- **Text shown**
%%
In 1960s television lore, Don Adams, as Agent 86 Maxwell Smart, fought the forces of KAOS. Here in Herndon, a different form of CAOS has emerged to fight what some in the neighborhood of Herndon Elementary School feel is a real chaos — unsafe streets for the children.
"We are very concerned about the high amount of speeding and the running of stop signs in our neighborhood," said Dranesville Road resident Joanne McCammon during the open forum portion of the Herndon Town Council public hearing on May 14.
McCammon stood before the council representing about 30 residences on the 500 block of Dranesville Road and the 600 block of Fillmore Street as a member of CAOS — Caring About Our Streets — in order to bring attention to what her groups believes to be a problem in their neighborhood.
The name of the group actually came from one of the young people the group was formed to protect.
"I was helping my mommy think of names and I thought about how we should be caring about our streets, and she said ‘that’s CAOS,’" said Dranesville resident Emma Burke, 10, a fourth grader attending Herndon Elementary School. "It’s important so people won’t get hurt and so kids won’t get killed," she said.
"It’s very bad. There’s so many cars piled up so far," said Herndon resident Julia Downer, 11, a Hendon Elementary fifth grader. "The people on that side of the street can’t get out," she said, pointing to Fillmore Street. "It takes a long time for the kids to be able to cross the street," said Downer.
%%
- **Dataset content**
%%
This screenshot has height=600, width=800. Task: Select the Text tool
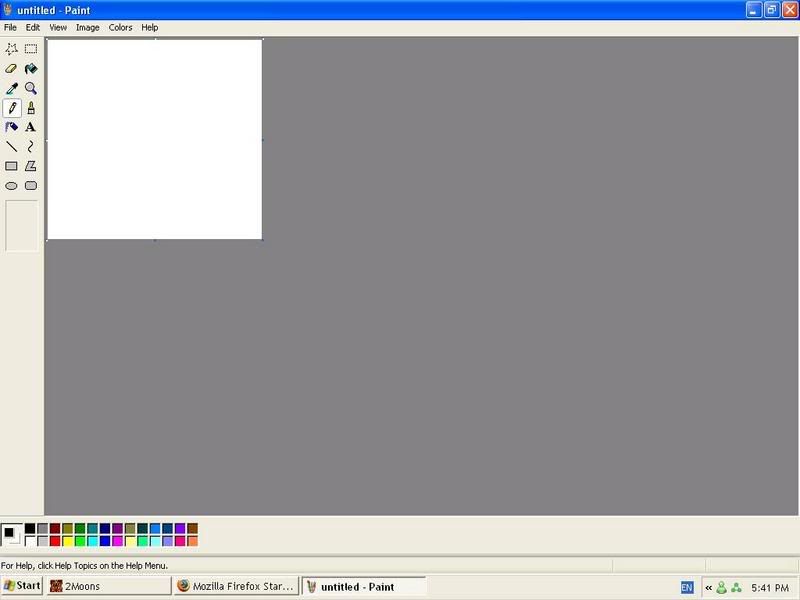31,127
%%
Continue the news story about the CAOS neighborhood group from the last sentence shown.

- **Expected answer**
"There’s too many vehicles for this little road all at once. When I first came here, the four-way stop signs weren’t here," said five-year school crossing guard Pam Marriott of Herndon. She has patrolled at Herndon Elementary for the past four years.
"We got a petition up — got everyone on Dranesville to sign, and they did," said Dranesville Road resident Pam Burke.
"THAT WAS TWO YEARS ago April and not more than four months after meeting with [then] Mayor [Del. Thomas Davis] Rust, two stop signs were added" to create a four-way stop at the intersection of Dranesville and Fillmore, she said.
"The bell rings at 9:15 in the morning," said Marriott. "Between 9:05 and 9:15 people are not as focused as they should be. They’re not all stopping at the stop sign. At 3:50 [p.m.] the children are let out. It’s fairly busy with vehicles until 4:15," she said, noting there are about 100 students who walk each day.
"I live next to the school and people are constantly running the stop signs — it’s ridiculous," said three-year Herndon resident Kim Neighbor, who resides at the corner of Dranesville and Fillmore and has two children, one attending Herndon Elementary. "I counted cars one Friday when there was no school, but a teacher work day. I counted about 75 percent of the cars — all directions — running the stop signs — not necessarily speeding, but not stopping."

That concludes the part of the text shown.